The main plot revolved around the kidnap of Solomon Northup,
and his travails as a slave for 12 years, hence the title, but arguably the
film would have been nothing without the harrowing tragedy that was Patsey’s
life.
I have a theory about black Oscar winners.
Whenever I hear a black actor has been nominated for the
Oscar, I am always eager to see what role he or she portrays. Invariably it is
a role that perpetuates a stereotype as, flawed entertainers, obsequious
servants, sex objects, as a foil for a main white character or depraved
gangsters.
A casual perusal down the list of black winners will more
than bear that out. This not to take away from the acting skills of Sydney
Poitier, Morgan Freeman, Denzel Washington or Forest Whitaker.
It seems to me that the Academy of Motion Picture Arts &
Sciences, the institution that awards the Oscars, would experience some
cognitive dissonance in trying to award a black actor who portrays a heroic
soldier or devious Wall Street broker or a lovable idiot savant. I am sure back actors have played these roles
before and carried them with distinction.
I confess an ignorance of the processes employed by The
Academy in nominating its potential weinners, but we judge them by their
fruits. It’s a pattern I will be glad to be wrong about.
Which brings us to Lupita’s performance. In the 134 minutes
of the film I will be surprised if her parts put end-to-end last 20 minutes –
that’s why her Oscar was for supporting actress.
Two things stood out for me.
Patsey called for a character out of Joseph Conrad’s Heart
of Darkness, a primitive, gullible, hopeless figure who it is hard to like or pity.
That Lupita, a worldly lady, born abroad of middle class parents – she did not
fall of the turnip truck by any means, found it in herself to portray this
tragic heroine was a feat fit for high praise.
Her portrayal of this African caricature was so compelling
it left me thinking the producers of the film should have turned the script
around to be about her.
But it also left me wondering – with my theory as a
backdrop, whether the esteemed judges of the
Academy did not see her
performance and think, “Ya!
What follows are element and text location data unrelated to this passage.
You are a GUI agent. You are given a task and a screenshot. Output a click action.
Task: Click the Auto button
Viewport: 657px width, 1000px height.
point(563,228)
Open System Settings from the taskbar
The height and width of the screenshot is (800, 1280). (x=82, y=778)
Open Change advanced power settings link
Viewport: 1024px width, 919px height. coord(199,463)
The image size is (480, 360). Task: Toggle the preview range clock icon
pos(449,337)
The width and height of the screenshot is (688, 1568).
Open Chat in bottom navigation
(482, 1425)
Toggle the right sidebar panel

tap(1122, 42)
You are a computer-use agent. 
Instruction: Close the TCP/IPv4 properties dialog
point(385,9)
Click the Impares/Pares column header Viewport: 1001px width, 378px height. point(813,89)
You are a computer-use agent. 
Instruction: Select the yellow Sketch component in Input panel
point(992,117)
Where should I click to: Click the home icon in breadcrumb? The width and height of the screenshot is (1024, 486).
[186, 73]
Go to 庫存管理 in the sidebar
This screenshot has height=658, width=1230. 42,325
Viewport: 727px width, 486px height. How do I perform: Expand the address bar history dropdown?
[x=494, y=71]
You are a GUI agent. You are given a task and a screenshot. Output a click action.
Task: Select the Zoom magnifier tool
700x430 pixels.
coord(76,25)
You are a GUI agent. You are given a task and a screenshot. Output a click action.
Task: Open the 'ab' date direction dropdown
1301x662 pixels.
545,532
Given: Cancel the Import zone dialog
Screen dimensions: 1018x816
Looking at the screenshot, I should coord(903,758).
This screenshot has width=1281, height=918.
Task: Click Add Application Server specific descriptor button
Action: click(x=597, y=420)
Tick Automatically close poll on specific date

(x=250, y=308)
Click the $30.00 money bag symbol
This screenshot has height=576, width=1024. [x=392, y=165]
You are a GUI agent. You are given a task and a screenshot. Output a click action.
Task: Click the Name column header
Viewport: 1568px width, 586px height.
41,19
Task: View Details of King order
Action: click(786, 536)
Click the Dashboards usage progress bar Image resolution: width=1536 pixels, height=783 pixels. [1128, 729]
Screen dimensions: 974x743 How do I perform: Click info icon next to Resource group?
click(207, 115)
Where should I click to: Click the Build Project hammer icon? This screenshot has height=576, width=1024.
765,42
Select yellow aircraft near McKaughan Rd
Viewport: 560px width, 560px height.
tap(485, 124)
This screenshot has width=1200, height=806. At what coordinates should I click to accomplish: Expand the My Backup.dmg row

That’s what we can relate to as what blacks are
about!”
Related to that I cannot remember any other mainstream
production in which a character was subjected to the depraved brutality as
Lupita’s character endured in one five-minute clip of vicious lashing. Jesus’
flogging in The Passion of the Christ may have come close.
Secondly, while the film was sprinkled with some real
psychopathic characters, surreal episodes all through the film reminded you
that this was a way of life, supported by a system of administration, authored
and supported by some of the fathers of modern democracy.
It was also a scary reminder that a system can be engineered
for one purpose – cheap labour in this case and justified to and gain
acceptance in a wider society a totally different way: blacks needed
civilising and this was the way to do it.
There were a few surreal scenes with one slave master
leading his household --- family and slaves, in church service and you had to
wonder.
It is a watch-through-your-fingers film, a thought provoking
film and when it is all over you slink out of the theatre as if you had
witnessed or been party to a crime whose story you will not repeat elsewhere.
The hype surrounding the film may have detracted from its
impact but it is a moving snapshot of one of the darkest periods in human
history that some would understandably not want to rehash.
This a game changer for Lupita’s budding career, but it is
hard to see how it opens the doors for other African aspirants to Hollywood.
There are some subjects that just don’t play out well for the money making
moguls of Hollywood or for money spending movie goers.
In the 20 weeks since its release “12 years a slave” has
brought in $50m. Gravity an action/adventure film that was released around the
same time and in fewer theatres had, by the time of writing, made $270m.
Congratulations again to Lupita, whose latest movie
“Non-Stop” opened last week and has already earned $28m, her talent is
undeniable, now she can get on with the business of making money.